**Work order**
Once you reach the line with "The image size", transcribe it and every line after it to the end of the records, exactly, but not the pictures.

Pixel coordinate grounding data
****************************************

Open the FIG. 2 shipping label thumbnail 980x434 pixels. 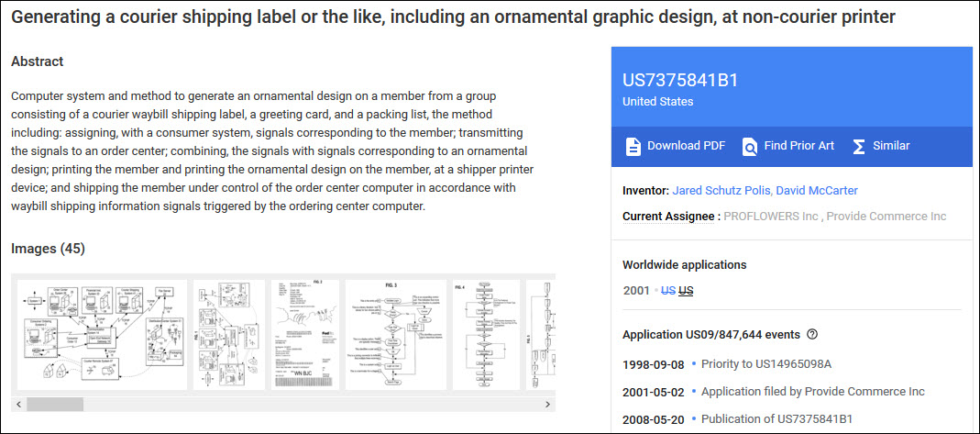click(x=305, y=335)
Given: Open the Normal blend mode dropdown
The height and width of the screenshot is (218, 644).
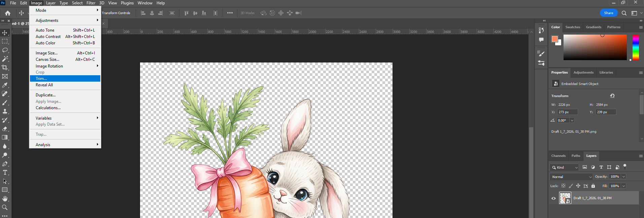Looking at the screenshot, I should 571,177.
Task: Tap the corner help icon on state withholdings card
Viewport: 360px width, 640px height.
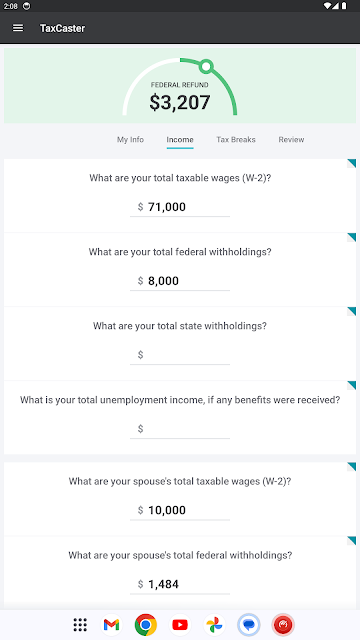Action: click(351, 311)
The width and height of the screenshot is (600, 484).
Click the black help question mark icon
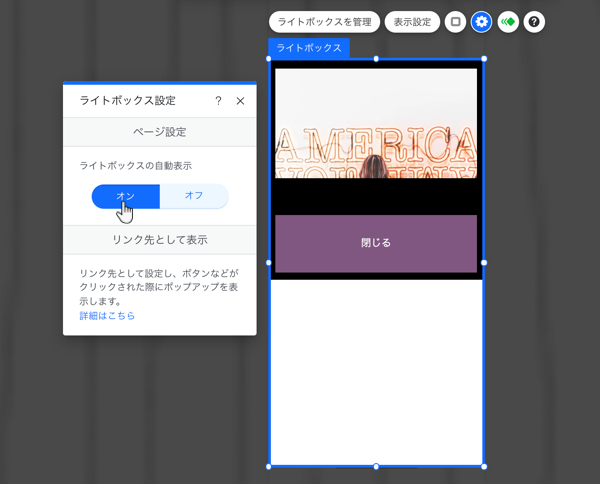(x=535, y=21)
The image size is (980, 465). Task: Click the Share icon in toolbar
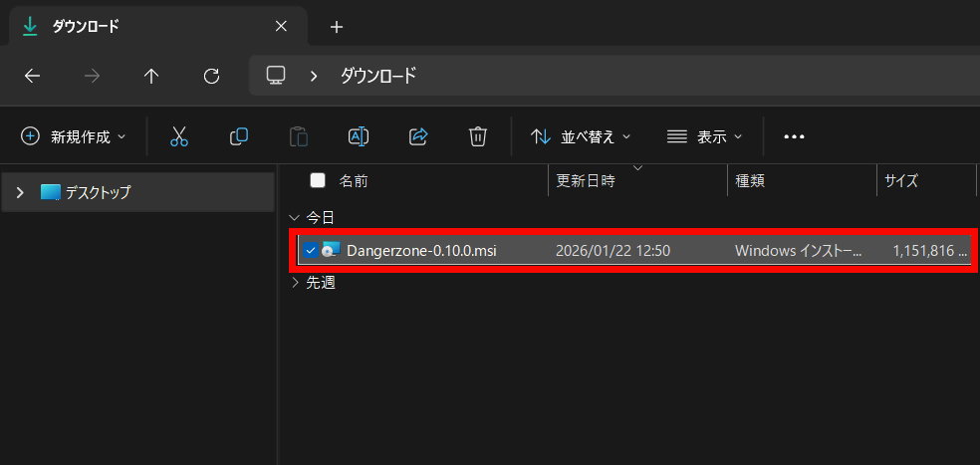tap(418, 136)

****************************************

**Solution to the problem**
The image size is (980, 465). Task: Click the Share icon in toolbar
tap(418, 136)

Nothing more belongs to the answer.